Lange Zeit unbekannt in den Gefilden Ryns waren die Orks. Sie lebten mit den
Ogern zusammen auf der fernen Insel gleichen Namens. Obwohl nur halb so groß
wie sie (oft auch kleiner) beherrschten sie dieses Volk zu allen Zeiten. Trotzdem
traten sie erst beim vorletzten Ogerzug des fünften Zeitalters in Erscheinung.
Von da an begannen sie sich über den ganzen Osten Ryns auszubreiten. Sie
kämpften mit den Reitervölkern um Land und mussten oft den kürzeren
ziehen. So blieben ihnen nur die unwirtlichsten Gebiete, wie zum Beispiel das
Balrachgebirge an der Grenze der Tugrersteppe oder das Elstergebirge.

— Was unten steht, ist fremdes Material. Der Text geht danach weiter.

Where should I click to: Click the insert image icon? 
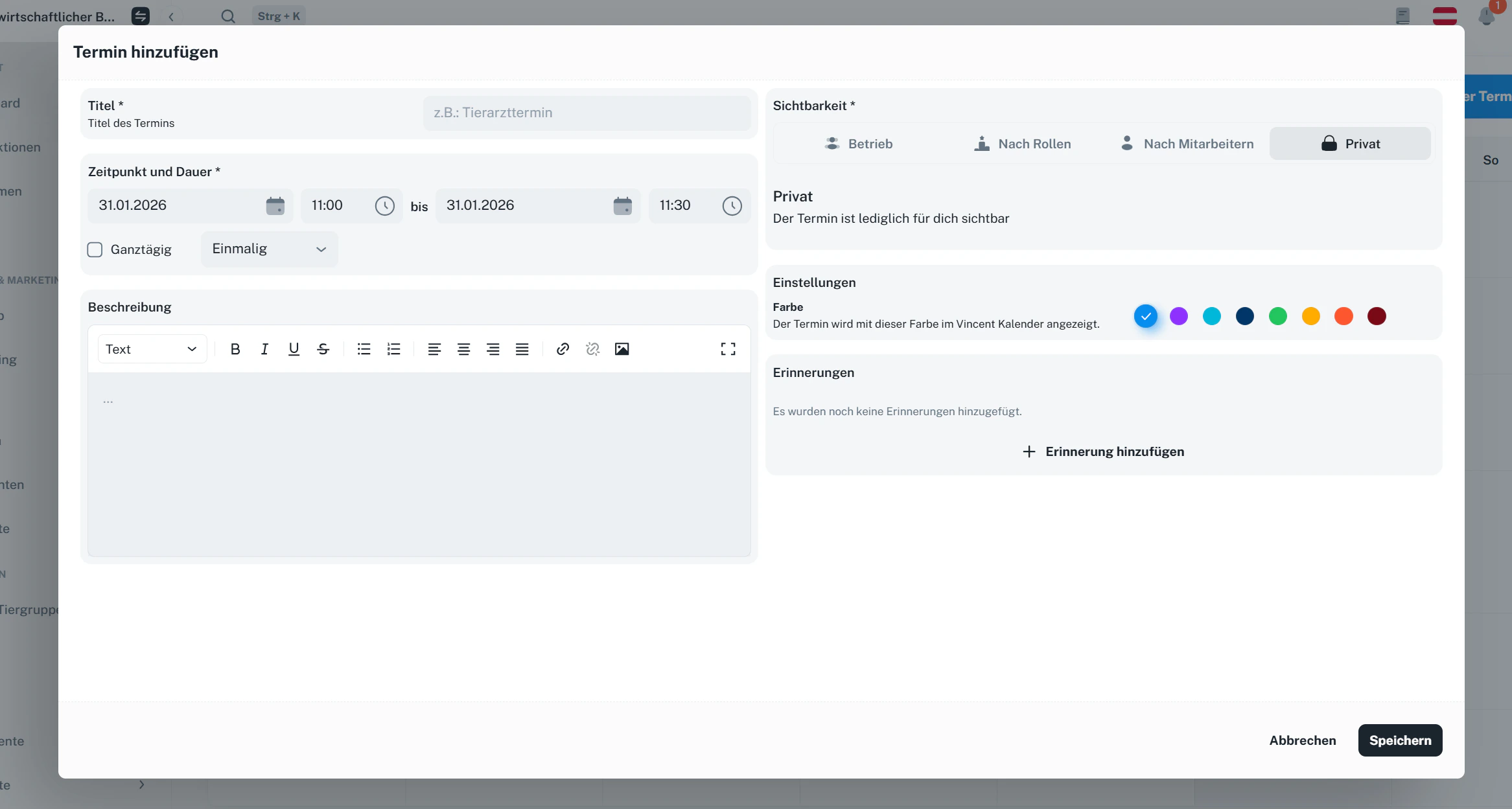tap(622, 349)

Ihre große Stunde hatten sie unter Eoc. Zum ersten mal zogen die weit
verstreuten Sippen an einem Strang und erkämpften sich den Respekt und
die Angst der anderen Völker.
Das Volk der Orks war bis vor kurzer Zeit eine Kastengesellschaft, die man grob
in drei große Unterkasten teilen konnte. Es gab die Tarjuk, die herrschenden
Schamanen und Fürsten, die Urka, die breite Mittelschicht aus Kriegern,
Jägern, Nomaden und einigen Handwerkern und die Schurach, die Unberührbaren,
welche die Arbeit verrichteten die kein anderer machen wollte.
Mit dem Tot Eocs zerfiel die alte Ordnung. Im Hass wandten sich Urkas gegen
Tarjuks und Schurach gegen alle. Vor allem die Oberschicht wurde abgeschlachtet,
so dass es heute nur noch wenige dieser einst gefürchteten Zauberer gibt.

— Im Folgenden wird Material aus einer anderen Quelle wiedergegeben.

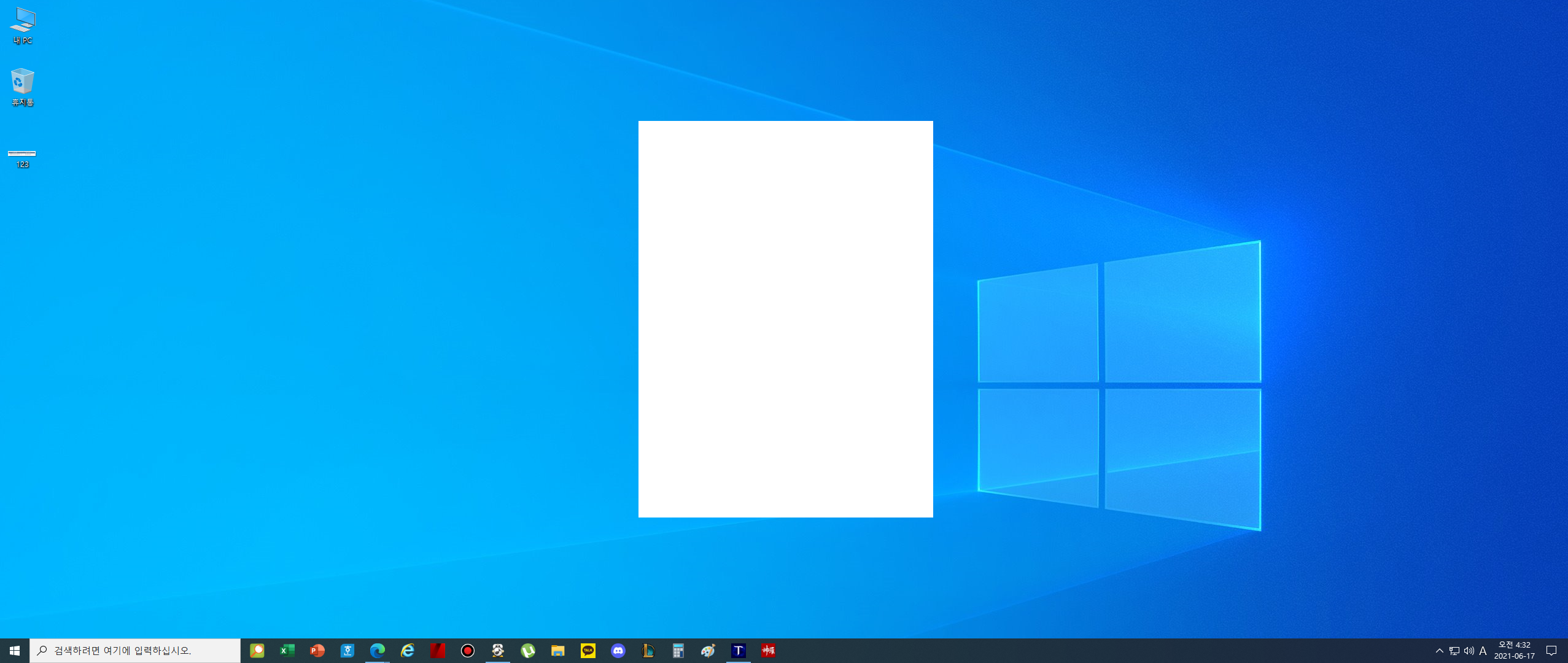The width and height of the screenshot is (1568, 663).
Task: Open the volume speaker control
Action: click(1469, 651)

Mit ihnen verloren die Orks die althergebrachte Kontrolle über die Oger.
Ebenso zerstörte man die losen Bande zwischen den Sippen und Kasten, deren
Bewahrer die Tarjuks immer waren. Dafür erlangten einige Schurach die Macht
die ihnen über Jahrtausende versagt geblieben ist. Sie konnten für
kurze Zeit sogar ein kleines Orkreich in den Trümmern von Ognan errichten.

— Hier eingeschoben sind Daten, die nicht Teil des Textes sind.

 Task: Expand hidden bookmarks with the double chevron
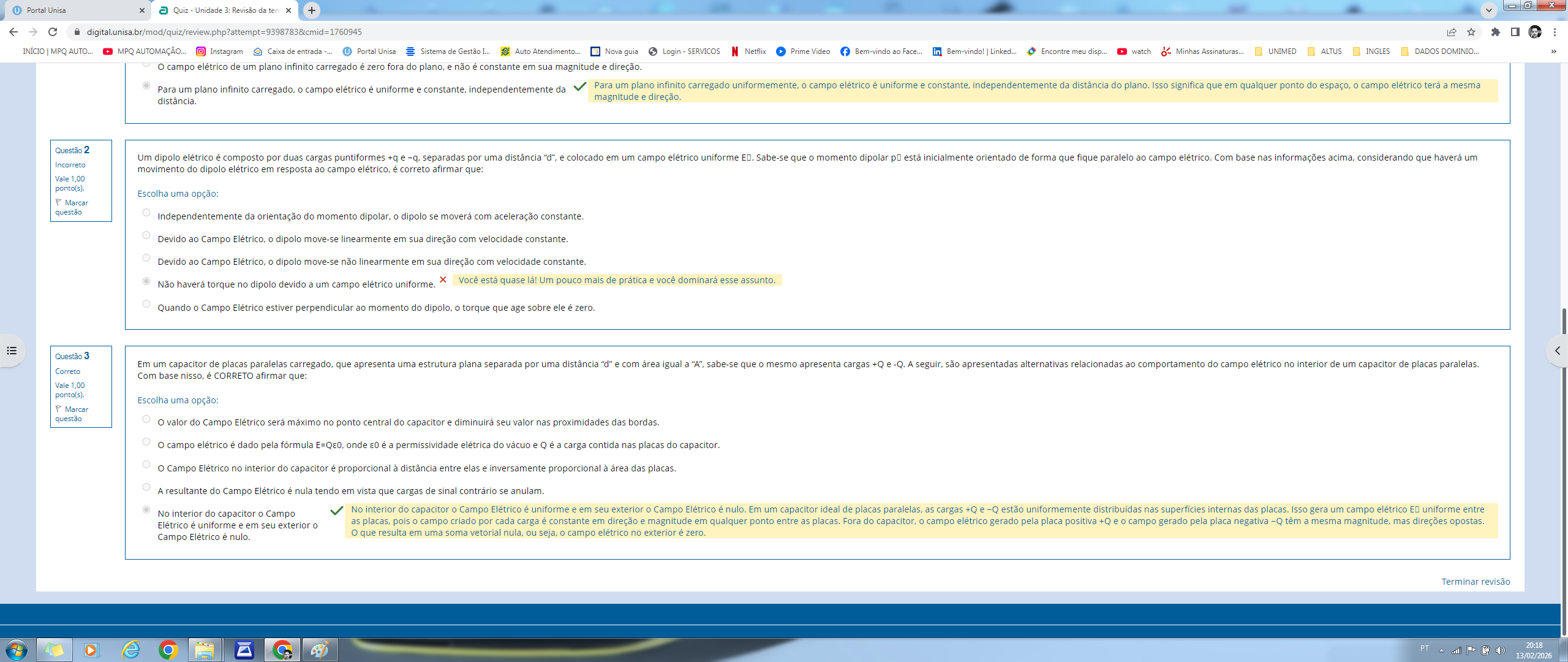[1553, 51]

So stehen wir heute vor der paradoxen Situation, dass die Orks die größte
Verbreitung in ihrer Geschichte erlangt haben, ohne diesen Umstand Aufgrund
der weggebrochenen Sozialstruktur nutzen zu können. Das macht sie jedoch
auch zu einem völlig unberechenbaren Gegner.
Wie die Situation auf der Ogerinsel und der Stadt Ugar aussieht ist völlig
unbekannt. Es dürfte jedoch auch dort zu den großen Umwälzungen
gekommen sein wie sie auf dem Kontinent stattfanden.
Der Pantheon der Orks scheint jedoch die Konflikte überlebt zu haben. Es
gibt sogar menschliche Sekten, die ihre Götter aus diesem entliehen haben
und sogar Orks als Priester akzeptieren.